0.10 g of the volatile liquid X formed 0.025 dm3 of vapour at 100°C and atmospheric pressure.
1 mol of vapour occupies 22.4 dm3 at 0°C and atmospheric pressure.
What is the relative molecular mass of X?
A (0.025 x 273x22.4)/
(0.10 x 373)
B (0.025 x 273x22.4)/
(0.10 x 273) C (0.10 x 273x22.4)/
(0.025x373) D (0.10 x 373x22.4)/
(0.025x273)
Answers
Answer:
0.1g = 0.000817 mol.
Explanation:
Disclaimer:
I am not used to doing this sort of calculations, and am not sure if the ideal gas law can be used in this way.

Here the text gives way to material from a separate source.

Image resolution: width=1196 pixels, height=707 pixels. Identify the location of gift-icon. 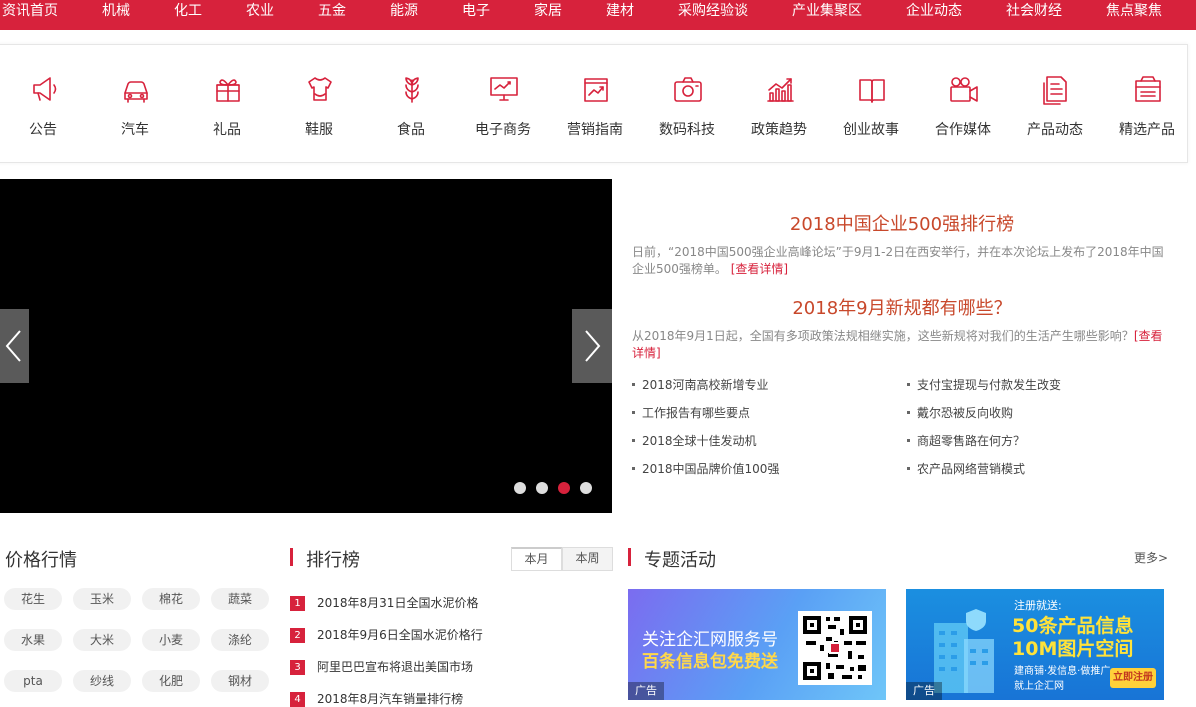
(228, 90).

My answer is dependant on a few assumptions.
Volatile liquid X in its gaseous state is an ideal gas
Step 1: Manipulation of ideal gas law
Using the ideal gas law:
PV = nRT
P/R = nT/V
Step 2: Substituting the numbers in the question
0.10g of the volatile liquid X formed 0.025dm3 of vapour at 100°C and atmospheric pressure. (First statement) 1 mol of vapour occupies 22.4dm3 at 0°C and atmospheric pressure. (Second statement)

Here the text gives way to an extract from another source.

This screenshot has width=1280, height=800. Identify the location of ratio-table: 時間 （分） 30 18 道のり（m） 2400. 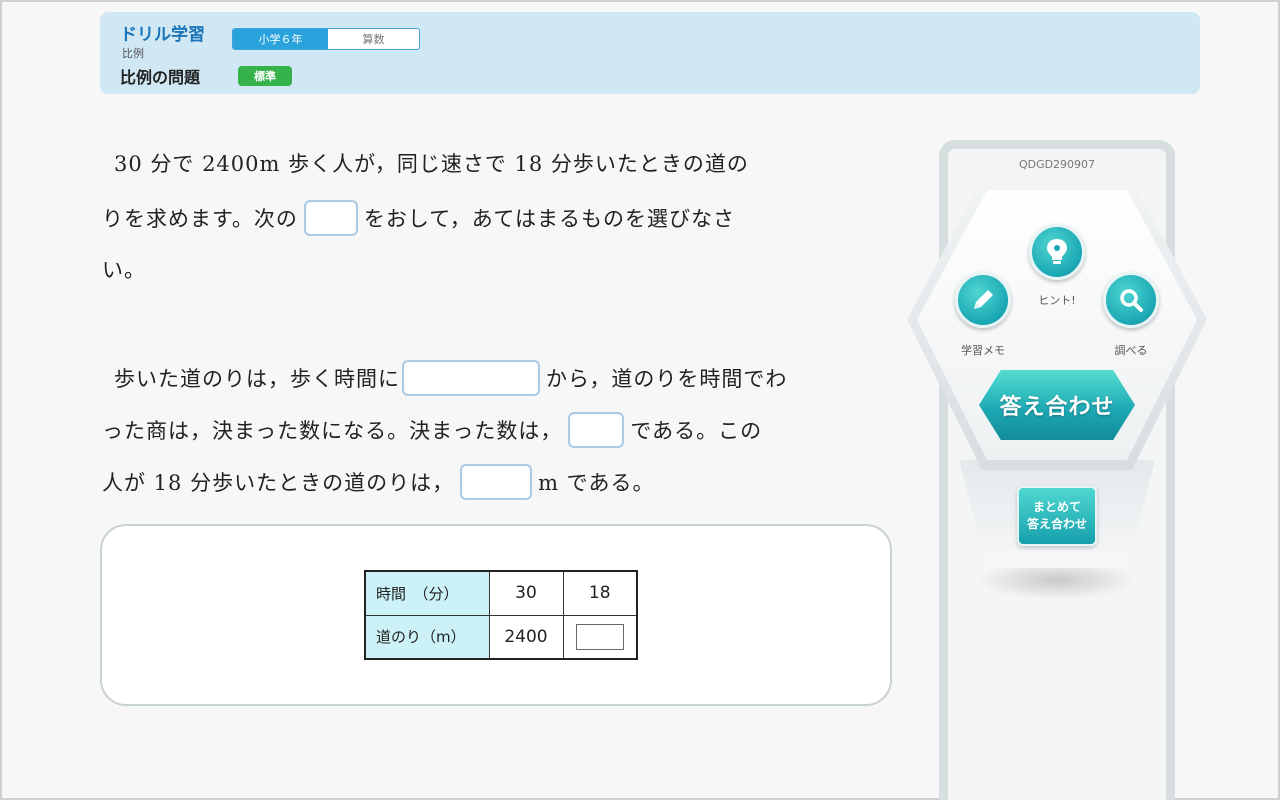
(501, 615).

The Celsius Scale cannot be used as it does not measure absolute temperature. As such, the Kelvin Scale has to be used.
0 deg.C = 273.15K
100 deg.C - 373.15K
P/R = n(373.15K)/0.025dm3 {First statement]
P/R = 1(273.15K)/22.4dm3 [Second statement]
The P/R for both the first situation (0.1g at 100 deg. C) and the second situation, (1 mol. at 0 deg. C) are equal, as both pressures are at 1 atm, and R is a constant.
n(373.15K)/0.025dm3 = 1(273.15)/22.4dm3
Step 3: Solving for n
n = [(273.15)/22.4]/[(373.15)/0.025] = 0.000817mol.